━━━━━ Text excerpt ━━━━━

It may also be the high frequency of kidney disease and relatively young age that have led to biased impression in the patient group of “mimics”, who often had elevated liver enzymes and/or symptoms of portal hypertensions that masquerade as CHF. Histologically, most of those cases had portal fibrosis and vascular abnormalities that would be best classified as HPS, an enigmatic disease entity that is thought to be idiopathic, but frequently associated with many nonspecific disease conditions, such infection, autoimmune disorders, inflammatory conditions, heart or kidney diseases, portal vein thrombosis, etc. [2, 17, 18]. HPS occurs in both children and adults. It is one of the causes for noncirrhotic portal hypertension. In severe cases, liver transplant is required, such as our case 15. The mechanisms of developing HPS and liver dysfunction in a patient with chronic kidney disease is not clear, but may be related to alteration of volume distribution in the portal vein branches, or excessive toxin (such as uremia) compromising endothelial functions. The bile duct abnormalities in those patients, however, are often focal and mild, distinct from DPM/CHF.

While most mimics showed features of HPS, there is one exception, the nephronophthisis patient (case 14). Ironically, nephronophthisis as a rare autosomal recessive kidney disease has been long recognized as a member of the “hepatorenal ciliopathies”. The association between nephronophthisis and CHF was first established by a study in 1973 [19], and subsequently described in multiple case reports [20, 21]. Nonetheless, it is unclear if the liver manifestation in those nephronophthisis patients are truly DPM/CHF or just hepatic fibrosis [22]. In fact, Talia reported the first case of paucity of intrahepatic bile duct in a nephronophthisis patient in 1987 [23], features very similar to our case. Although “CHF” is still frequently used in textbooks as one of the complications in nephronophthisis, the pathogenesis process may be not be the same as CHF, but rather a variant of biliary atresia or Alagille’s syndrome which has been described in scarce case reports [24, 25].

━━━━━ Recorded information ━━━━━

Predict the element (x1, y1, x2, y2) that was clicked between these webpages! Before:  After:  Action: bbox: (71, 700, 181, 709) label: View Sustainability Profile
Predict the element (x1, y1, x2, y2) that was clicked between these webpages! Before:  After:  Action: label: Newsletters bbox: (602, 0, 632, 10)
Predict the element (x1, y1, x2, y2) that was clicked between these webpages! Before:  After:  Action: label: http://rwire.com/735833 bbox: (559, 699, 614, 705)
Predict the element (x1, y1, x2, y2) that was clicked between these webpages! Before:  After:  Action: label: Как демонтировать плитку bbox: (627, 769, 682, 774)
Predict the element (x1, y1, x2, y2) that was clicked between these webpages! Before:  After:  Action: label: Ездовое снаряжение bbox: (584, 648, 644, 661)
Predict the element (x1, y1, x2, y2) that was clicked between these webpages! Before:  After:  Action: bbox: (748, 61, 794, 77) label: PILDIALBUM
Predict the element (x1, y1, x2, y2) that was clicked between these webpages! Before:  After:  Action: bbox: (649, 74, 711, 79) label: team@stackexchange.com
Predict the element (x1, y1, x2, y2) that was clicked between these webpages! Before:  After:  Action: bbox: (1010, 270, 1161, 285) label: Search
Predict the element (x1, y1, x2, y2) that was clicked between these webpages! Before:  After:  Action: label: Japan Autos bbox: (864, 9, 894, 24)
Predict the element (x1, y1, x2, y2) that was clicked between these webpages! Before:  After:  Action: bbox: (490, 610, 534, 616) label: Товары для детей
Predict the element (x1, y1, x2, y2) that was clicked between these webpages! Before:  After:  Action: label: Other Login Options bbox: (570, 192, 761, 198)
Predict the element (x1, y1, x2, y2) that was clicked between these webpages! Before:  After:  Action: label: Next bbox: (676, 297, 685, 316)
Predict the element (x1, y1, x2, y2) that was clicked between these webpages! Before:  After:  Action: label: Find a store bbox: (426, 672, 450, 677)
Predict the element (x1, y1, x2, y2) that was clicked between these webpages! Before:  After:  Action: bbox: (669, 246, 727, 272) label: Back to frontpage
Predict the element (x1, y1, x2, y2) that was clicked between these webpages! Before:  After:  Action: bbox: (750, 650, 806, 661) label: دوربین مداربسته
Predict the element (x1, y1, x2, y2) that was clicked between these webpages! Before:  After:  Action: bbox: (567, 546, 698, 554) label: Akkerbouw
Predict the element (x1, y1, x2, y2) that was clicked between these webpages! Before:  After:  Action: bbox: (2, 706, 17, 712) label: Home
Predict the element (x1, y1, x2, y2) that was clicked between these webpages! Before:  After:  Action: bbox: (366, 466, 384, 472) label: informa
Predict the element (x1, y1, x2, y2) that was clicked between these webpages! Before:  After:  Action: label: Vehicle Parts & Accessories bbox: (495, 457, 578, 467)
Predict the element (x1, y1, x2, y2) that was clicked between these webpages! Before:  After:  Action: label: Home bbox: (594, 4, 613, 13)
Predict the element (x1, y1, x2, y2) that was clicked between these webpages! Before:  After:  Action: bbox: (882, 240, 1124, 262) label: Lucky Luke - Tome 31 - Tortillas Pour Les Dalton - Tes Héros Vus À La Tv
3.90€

━━━━━

List of tasks:
1. Answer these questions from the liver pathology text.
(a) What treatment is needed in severe cases of HPS?
(b) In what year was the link between nephronophthisis and CHF first established?
(c) What did Talia report in 1987?
2. Decide whether each statement agrees with the liver pathology text, and quote the words that settle it.
(a) HPS is seen only in children.
(b) Nephronophthisis is a rare autosomal recessive kidney disease.
(c) The bile duct abnormalities in the mimic patients are usually widespread and severe.
The records can be set aside; nothing here depends on them.

Results of the exercise:
1.
(a) Liver transplant.
(b) 1973.
(c) The first case of paucity of intrahepatic bile duct in a nephronophthisis patient.

2.
(a) No: "HPS occurs in both children and adults."
(b) Yes: "nephronophthisis as a rare autosomal recessive kidney disease"
(c) No: "The bile duct abnormalities in those patients, however, are often focal and mild"